Start of Document text

Thursday, August 8, 2013

OBITS: Three U.S. Oxonians - Prentice, Darrow, Woodfield

William C. H, Prentice
PRENTICE, William C. H., d. July 28, 2013. Rhodes Scholar and college president. Died in Schenectady, NY. Obituary notice in the NY Times of August 4, 2012, p. 21. He is a 1937 graduate of Swarthmore and presumably matriculated at Oxford that fall. He received his Ph.D. from Harvard in psychology in1942.

He was recruited for the Clandestine National Defense Research Committee during WW2. He became chairman of the psychology dept at Swarthmore, then President of Wheaton College in Norton, Mass., 1962-1975.

Peter Darrow
DARROW, Peter V., d. May 19, 2013. Athlete and attorney, died in at NY Presbyterian Hospital New York City. He was a resident of NYC and Sag Harbor, NY. His obituary appears in the East Hampton Star of May 23, 2013 and notices were in the NY Times. He graduated from Columbia in 1972, attended Trinity College for the next two years, and then attended the University of Michigan Law School.

He was associated as an attorney with Mayer Brown and DLA Piper. Since 2008 he was married to Denise Seegal. With his first wife Leni he had two children, Meredith and Peter. He was President of the Trinity College, Oxford Society USA.

Denis B. Woodfield
WOODFIELD, Denis Buchanan, d. April 11, 2013. Formerly of Rye, N.Y., died in Princeton, New Jersey. He was born in New York City in 1933, the year that the New York City Oxford-Cambridge Dinner, which he chaired, started. His formative years were spent in Switzerland, where he attended The College de Vevey, and graduated from Harvard University, class of 1954, aged 20. Deferring his acceptance to Lincoln College, Oxford, he served in the U.S. military, attending the Army Language School in Monterey, California to learn Russian. 

He was then sent to the 513th Military Intelligence in Germany to be Chief US Army Interpreter, Armed Forces Central Europe for three years. Returning to civilian life, he attended Oxford, graduating with a D.Phil. in English bibliography. He was a life-long lover and buyer of rare books. His book Surreptitious Printing in England, 1550-1640, became a valuable commodity. Married in London, England, in 1963, to Rosemary Humphries, the couple moved to Rye. At this time, he was employed by the Chase Manhattan Bank. Three years later, he went to work for General Electric followed by six years with Pan American World Airways as director of Cash and Banking.

End of Document text
Start of Data

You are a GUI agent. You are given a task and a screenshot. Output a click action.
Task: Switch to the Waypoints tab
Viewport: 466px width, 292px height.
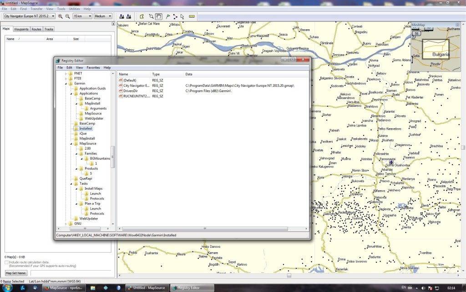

End of Data

Your goal: Reproduce the passage of the obituary notices between "Peter Darrow" and "Michigan Law School.", inclusive. Work only from the obituary notices and ignore the data.

Answer section:
Peter Darrow
DARROW, Peter V., d. May 19, 2013. Athlete and attorney, died in at NY Presbyterian Hospital New York City. He was a resident of NYC and Sag Harbor, NY. His obituary appears in the East Hampton Star of May 23, 2013 and notices were in the NY Times. He graduated from Columbia in 1972, attended Trinity College for the next two years, and then attended the University of Michigan Law School.